Pretty Lies
                      by James Higdon

                      It has been said, and I apologize for not knowing exactly by whom-and
                      I'm paraphrasing here-that no American has more freedom than the least
                      free among us.  The concept is clearly that if rights and freedom can be
                      denied to any, they can clearly be denied to all with no greater effort.
                      This is why us "libruls" complain so loudly about "terrasts" being confined
                      without counsel, or any other right that has, until recently, defined our most
                      basic freedoms.  But "swarthy people," as Ann Coulter might define them,
                      are certainly not the first in America to become the weather vane for what
                      purely may happen to the rest of us.  Us good white folk have continually
                      attempted to limit our freedoms by denying them to everyone else.

                      Black, brown, yellow, and red have never been good enough colors for our
                      beige rainbow.  Frequently beige isn't good enough either.  We've disenfranchised
                      Irish, Catholics, and Jews in our attempts at equal opportunity bigotry.  And to
                      recognize this simple fact is to be labeled a "blame America firster."

                      Who exactly should one blame for this failing?  It's certainly not Osama's doing.
                      The flaw is removed by eliminating it, and doing what is right.  It is not done by
                      ignoring the issue, or attempting to "color" it, if you will, in gentler terms.  Racism
                      and other forms of bigotry are wrong, they are always wrong, and they can never
                      be made right.  This is the one unqualified truth of which I am quite certain.  There
                      are absolutely no shades of gray in the moral principle, only in the understanding.
                      When we choose national representatives with racist views, who speak racist words,
                      we must recognize those "leaders" as being incompetent governors of America's
                      particular melting pot.

                      Strom Thurmond's fifty odd years of government service is never to be celebrated,
                      but forever questioned.  That is not to say that Thurmond never performed a laudable
                      task, but whatever positives there are must always be balanced against the destruction
                      that he most certainly caused.  And even more certainly, the racism must never be
                      excused nor minimized.

                      Trent Lott is a Bigot with a capital "B."  He has always been thus, and thus he will
                      always be.  When he told us that America should have followed the lead of Mississippi,
                      and voted for a racist man, representing a racist party, on top of a racist platform, so
                      that we could have avoided "all of these problems over all of these years," he screamed
                      out upon the mountain top that he (Lott) was not qualified to serve in a position of national
                      leadership.  When Tom Daschle takes occasion to apologize for this national disgrace,
                      he minimizes the valiant struggles of countless civil rights leaders in his own party for the
                      sake of courting the racist vote.  I would encourage Mr.

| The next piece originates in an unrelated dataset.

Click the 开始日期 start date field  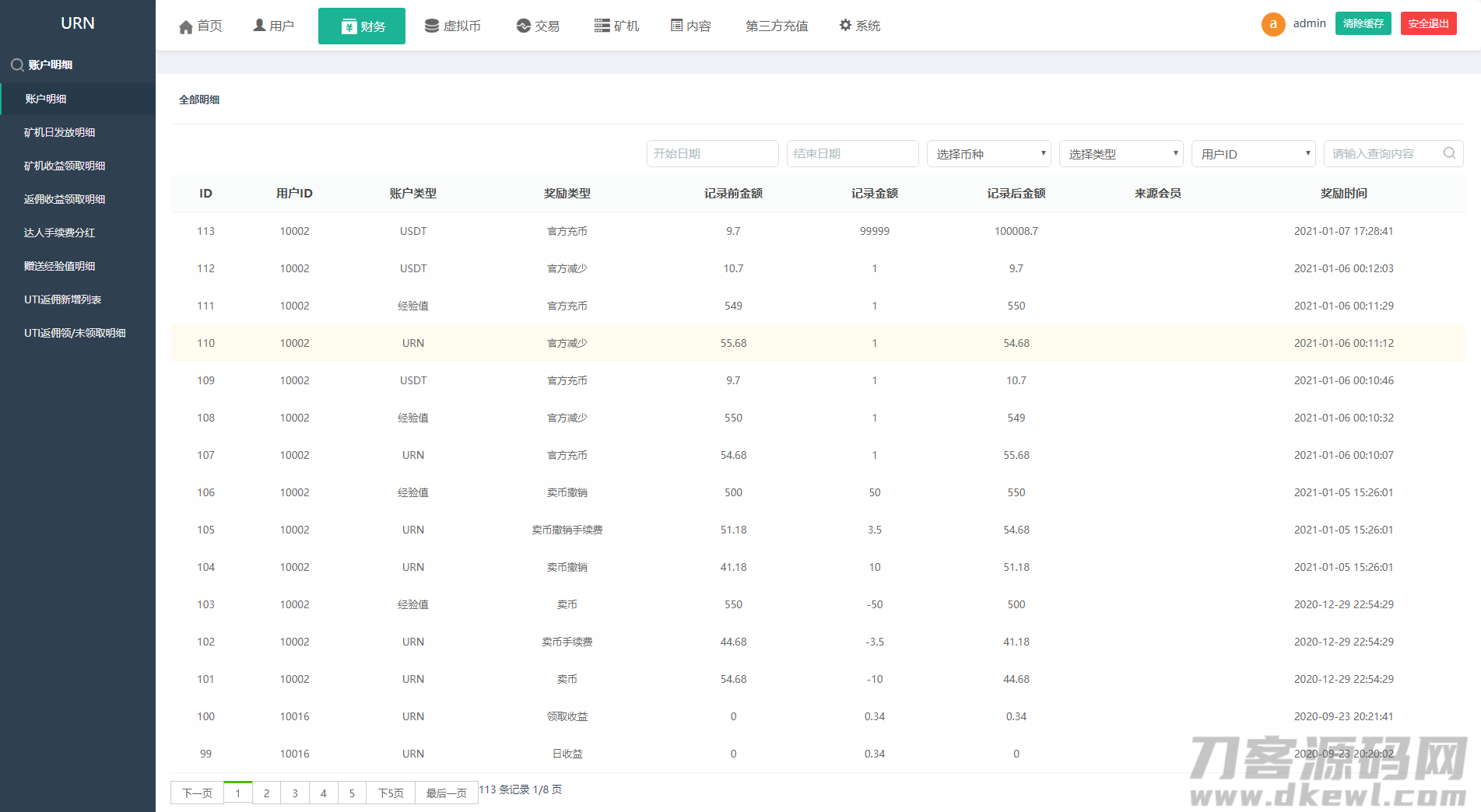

Daschle to resign his national
                      post, because he is simply not principled enough to lead the Democratic party.

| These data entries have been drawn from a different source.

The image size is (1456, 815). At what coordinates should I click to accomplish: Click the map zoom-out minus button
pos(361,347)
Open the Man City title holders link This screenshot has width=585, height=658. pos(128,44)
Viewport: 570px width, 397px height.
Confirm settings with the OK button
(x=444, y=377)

                      As for the rest of us, we cannot afford to edit Strom Thurmond's language.  As August
                      Strindberg once wrote, "There are poisons that close the eyes, and poisons that open them;
                      I must have been born with the latter kind in my veins, because I cannot see what is evil
                      as good, and I cannot see what is ugly as beautiful."

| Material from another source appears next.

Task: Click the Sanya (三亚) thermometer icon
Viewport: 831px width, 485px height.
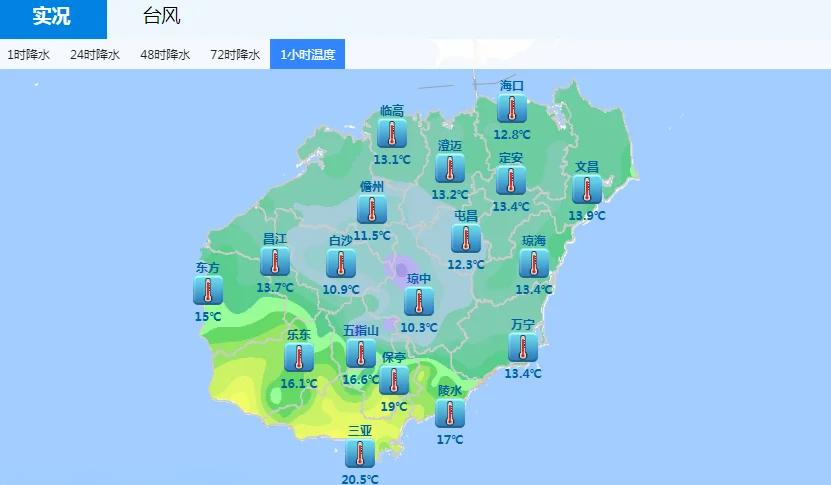Action: 360,453
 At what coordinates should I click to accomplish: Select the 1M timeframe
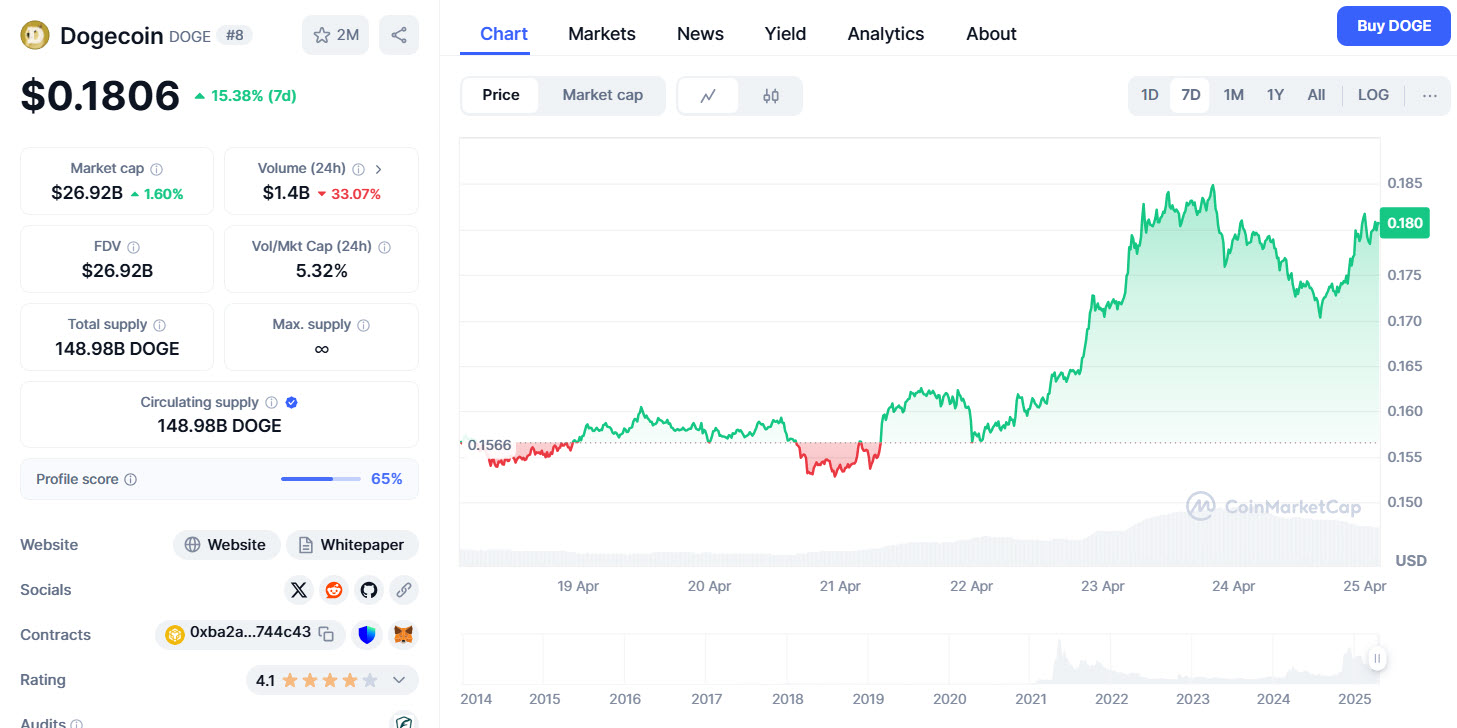coord(1233,94)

                      Many have reported that Strom Thurmond said this fifty-four years ago:  "All the laws of
                      Washington and all the bayonets of the Army cannot force the Negro into our homes,
                      our schools, our churches."  This, my friends, is another pretty lie.  Strom Thurmond
                      vocalized the Dixiecrat platform in this manner:  "Ladies and gentlemen, there's not enough
                      troops in the army to force the southern people to break down segregation and admit the
                      nigger race into our theaters, into our swimming pools, into our homes and into our churches."
                      When Strom Thurmond spoke of a vision for America, that is what he said.  Revere
                      Thurmond's career if you are so inclined, but do not make excuses for it, because there
                      simply are none.  For my money, Strom Thurmond retired fifty-four years late,
                      and Trent Lott's retirement is long overdue.